Sample nginx.con includes SSLv2, lacks TLSv1.1 and TLSv1.2 protocols
|Reported by:||Jeffrey Walton||Owned by:|
$ uname -a
Darwin riemann.home.pvt 12.5.0 Darwin Kernel Version 12.5.0: Sun Sep 29 13:33:47 PDT 2013; root:xnu-2050.48.12~1/RELEASE_X86_64 x86_64
$ ./objs/nginx -V
nginx version: nginx/1.4.4
I think there's an opportunity for improvement in the nginx sample configuration file. I understand its just a sample, but the problem is a lot of administrators are not as keen as the developers from the nginx project. That is, they will [blindly] take the config rather than making good choices. Additionally, they might get the configuration wrong when attempting to add missing protocols.
From conf/nginx/conf, around line 108:
# ssl_protocols SSLv2 SSLv3 TLSv1;
SSLv2 is completely broken and has no business being listed in 2013. See, for example, Schneier and Wagner's "Analysis of the SSLv3 Protocol". The source code should probably enforce its never set because its such as vulnerability.

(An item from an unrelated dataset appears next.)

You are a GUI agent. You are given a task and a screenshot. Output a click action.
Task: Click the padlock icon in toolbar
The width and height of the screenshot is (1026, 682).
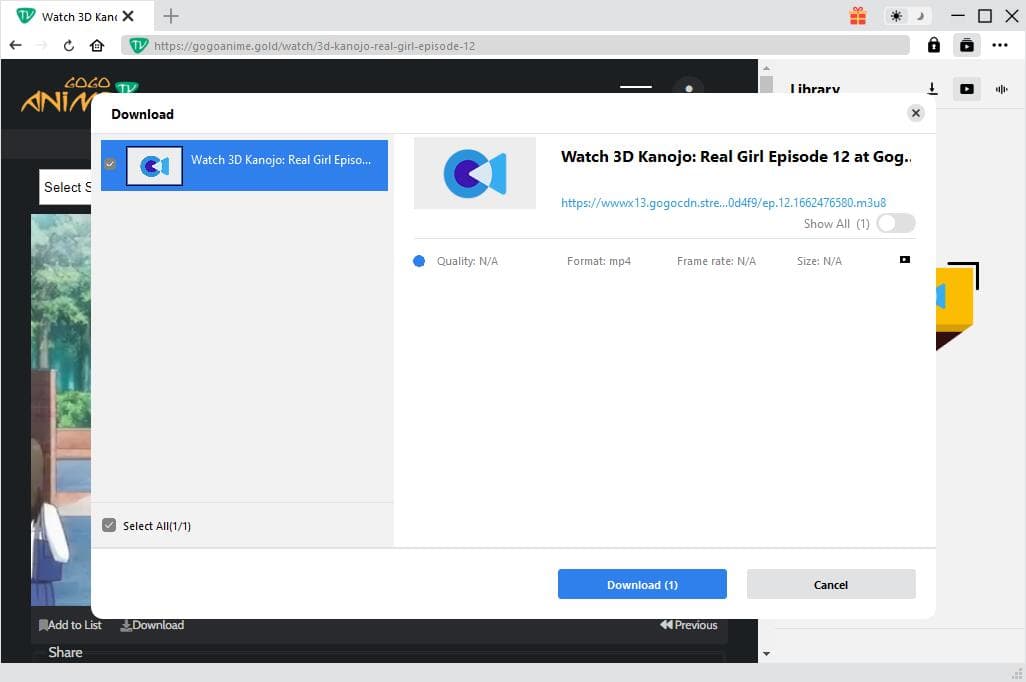pos(933,45)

TLSv1.1 and TLSv1.2 should probably be explicitly listed so an administrator does not have to look them up. I expect any number of errors could be made here, including an administrator omitting it because that's the way nginx says to do it; and using TLSv1_1 and TLSv1_2 as the strings for the protocols. (I would have made the latter mistake of specifying TLSv1_2).